--- Begin ---
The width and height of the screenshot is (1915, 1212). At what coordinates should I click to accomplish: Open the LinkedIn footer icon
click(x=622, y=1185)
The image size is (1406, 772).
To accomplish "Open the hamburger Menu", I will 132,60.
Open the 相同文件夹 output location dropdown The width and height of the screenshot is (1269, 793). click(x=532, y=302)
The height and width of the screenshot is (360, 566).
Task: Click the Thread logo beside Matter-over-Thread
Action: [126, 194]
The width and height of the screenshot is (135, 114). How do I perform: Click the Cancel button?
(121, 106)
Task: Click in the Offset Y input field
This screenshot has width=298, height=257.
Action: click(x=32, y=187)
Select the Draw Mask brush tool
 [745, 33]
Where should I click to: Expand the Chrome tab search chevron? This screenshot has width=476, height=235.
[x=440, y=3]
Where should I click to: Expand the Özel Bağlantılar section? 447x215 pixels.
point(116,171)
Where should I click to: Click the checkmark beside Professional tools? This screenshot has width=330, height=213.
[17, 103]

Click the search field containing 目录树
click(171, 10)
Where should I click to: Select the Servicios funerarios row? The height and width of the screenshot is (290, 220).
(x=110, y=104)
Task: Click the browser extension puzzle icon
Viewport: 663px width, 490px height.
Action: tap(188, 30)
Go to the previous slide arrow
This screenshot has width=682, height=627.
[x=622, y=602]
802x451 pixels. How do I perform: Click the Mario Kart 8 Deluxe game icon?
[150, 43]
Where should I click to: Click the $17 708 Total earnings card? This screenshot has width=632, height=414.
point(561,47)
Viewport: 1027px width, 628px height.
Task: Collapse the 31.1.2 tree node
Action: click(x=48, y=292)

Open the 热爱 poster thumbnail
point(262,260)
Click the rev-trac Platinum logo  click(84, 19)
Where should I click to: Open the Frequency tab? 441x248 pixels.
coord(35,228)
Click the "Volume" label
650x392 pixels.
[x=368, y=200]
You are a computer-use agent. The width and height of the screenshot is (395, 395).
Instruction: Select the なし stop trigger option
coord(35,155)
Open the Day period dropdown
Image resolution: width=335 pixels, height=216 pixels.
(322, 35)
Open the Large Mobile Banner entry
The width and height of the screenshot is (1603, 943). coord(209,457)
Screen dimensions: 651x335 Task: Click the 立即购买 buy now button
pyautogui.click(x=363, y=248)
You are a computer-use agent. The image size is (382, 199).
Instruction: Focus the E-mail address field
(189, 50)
--- End ---
> **TASK DETAILS**:
Pick out every line in the records above that contains the word "agent" and copy those lines. Letter case counts.

> **RESULT OF THIS EXERCISE**:
You are a computer-use agent. The width and height of the screenshot is (395, 395).
You are a computer-use agent. The image size is (382, 199).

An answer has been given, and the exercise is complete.